▶ **EXERCISE INSTRUCTIONS**: Write out every entry exactly as it appears.

+ + +

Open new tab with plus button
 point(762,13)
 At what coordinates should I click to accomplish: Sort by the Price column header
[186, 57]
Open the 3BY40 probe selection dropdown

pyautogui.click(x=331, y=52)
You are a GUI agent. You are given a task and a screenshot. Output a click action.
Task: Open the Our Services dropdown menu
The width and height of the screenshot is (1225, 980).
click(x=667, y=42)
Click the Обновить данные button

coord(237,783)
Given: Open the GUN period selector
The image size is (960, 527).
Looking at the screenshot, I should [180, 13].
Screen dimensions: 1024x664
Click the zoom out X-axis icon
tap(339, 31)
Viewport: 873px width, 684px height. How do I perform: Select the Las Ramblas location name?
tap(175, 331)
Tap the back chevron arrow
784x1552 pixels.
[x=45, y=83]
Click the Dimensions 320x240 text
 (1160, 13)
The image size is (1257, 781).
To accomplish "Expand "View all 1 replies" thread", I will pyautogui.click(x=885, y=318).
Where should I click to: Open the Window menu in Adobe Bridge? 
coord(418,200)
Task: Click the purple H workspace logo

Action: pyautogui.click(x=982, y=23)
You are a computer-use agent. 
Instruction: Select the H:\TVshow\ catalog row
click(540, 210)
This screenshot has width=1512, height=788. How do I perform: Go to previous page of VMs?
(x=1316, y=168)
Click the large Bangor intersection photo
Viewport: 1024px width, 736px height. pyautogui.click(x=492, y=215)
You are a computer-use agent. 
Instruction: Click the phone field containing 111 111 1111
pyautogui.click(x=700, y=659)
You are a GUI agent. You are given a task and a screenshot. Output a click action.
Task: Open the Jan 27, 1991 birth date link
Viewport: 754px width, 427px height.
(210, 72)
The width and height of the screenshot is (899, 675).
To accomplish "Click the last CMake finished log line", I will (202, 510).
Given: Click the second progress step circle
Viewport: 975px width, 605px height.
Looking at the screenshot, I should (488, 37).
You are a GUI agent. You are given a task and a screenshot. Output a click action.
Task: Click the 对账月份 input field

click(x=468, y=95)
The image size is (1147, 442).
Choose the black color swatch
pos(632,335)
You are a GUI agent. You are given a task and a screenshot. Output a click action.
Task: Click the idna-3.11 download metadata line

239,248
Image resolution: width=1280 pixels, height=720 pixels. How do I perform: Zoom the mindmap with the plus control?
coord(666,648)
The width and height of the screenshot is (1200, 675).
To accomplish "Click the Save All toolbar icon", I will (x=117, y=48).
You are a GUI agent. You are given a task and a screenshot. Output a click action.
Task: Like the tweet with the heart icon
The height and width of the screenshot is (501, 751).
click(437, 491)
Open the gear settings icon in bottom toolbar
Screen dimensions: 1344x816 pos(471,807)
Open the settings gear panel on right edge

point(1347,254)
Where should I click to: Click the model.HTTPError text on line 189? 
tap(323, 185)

+ + +

▶ **WRITTEN ANSWER**:
Open new tab with plus button
 point(762,13)
 At what coordinates should I click to accomplish: Sort by the Price column header
[186, 57]
Open the 3BY40 probe selection dropdown

pyautogui.click(x=331, y=52)
You are a GUI agent. You are given a task and a screenshot. Output a click action.
Task: Open the Our Services dropdown menu
The width and height of the screenshot is (1225, 980).
click(x=667, y=42)
Click the Обновить данные button

coord(237,783)
Given: Open the GUN period selector
The image size is (960, 527).
Looking at the screenshot, I should [180, 13].
Screen dimensions: 1024x664
Click the zoom out X-axis icon
tap(339, 31)
Viewport: 873px width, 684px height. How do I perform: Select the Las Ramblas location name?
tap(175, 331)
Tap the back chevron arrow
784x1552 pixels.
[x=45, y=83]
Click the Dimensions 320x240 text
 (1160, 13)
The image size is (1257, 781).
To accomplish "Expand "View all 1 replies" thread", I will pyautogui.click(x=885, y=318).
Where should I click to: Open the Window menu in Adobe Bridge? 
coord(418,200)
Task: Click the purple H workspace logo

Action: pyautogui.click(x=982, y=23)
You are a computer-use agent. 
Instruction: Select the H:\TVshow\ catalog row
click(540, 210)
This screenshot has width=1512, height=788. How do I perform: Go to previous page of VMs?
(x=1316, y=168)
Click the large Bangor intersection photo
Viewport: 1024px width, 736px height. pyautogui.click(x=492, y=215)
You are a computer-use agent. 
Instruction: Click the phone field containing 111 111 1111
pyautogui.click(x=700, y=659)
You are a GUI agent. You are given a task and a screenshot. Output a click action.
Task: Open the Jan 27, 1991 birth date link
Viewport: 754px width, 427px height.
(210, 72)
The width and height of the screenshot is (899, 675).
To accomplish "Click the last CMake finished log line", I will (202, 510).
Given: Click the second progress step circle
Viewport: 975px width, 605px height.
Looking at the screenshot, I should (488, 37).
You are a GUI agent. You are given a task and a screenshot. Output a click action.
Task: Click the 对账月份 input field

click(x=468, y=95)
The image size is (1147, 442).
Choose the black color swatch
pos(632,335)
You are a GUI agent. You are given a task and a screenshot. Output a click action.
Task: Click the idna-3.11 download metadata line

239,248
Image resolution: width=1280 pixels, height=720 pixels. How do I perform: Zoom the mindmap with the plus control?
coord(666,648)
The width and height of the screenshot is (1200, 675).
To accomplish "Click the Save All toolbar icon", I will (x=117, y=48).
You are a GUI agent. You are given a task and a screenshot. Output a click action.
Task: Like the tweet with the heart icon
The height and width of the screenshot is (501, 751).
click(437, 491)
Open the gear settings icon in bottom toolbar
Screen dimensions: 1344x816 pos(471,807)
Open the settings gear panel on right edge

point(1347,254)
Where should I click to: Click the model.HTTPError text on line 189? 
tap(323, 185)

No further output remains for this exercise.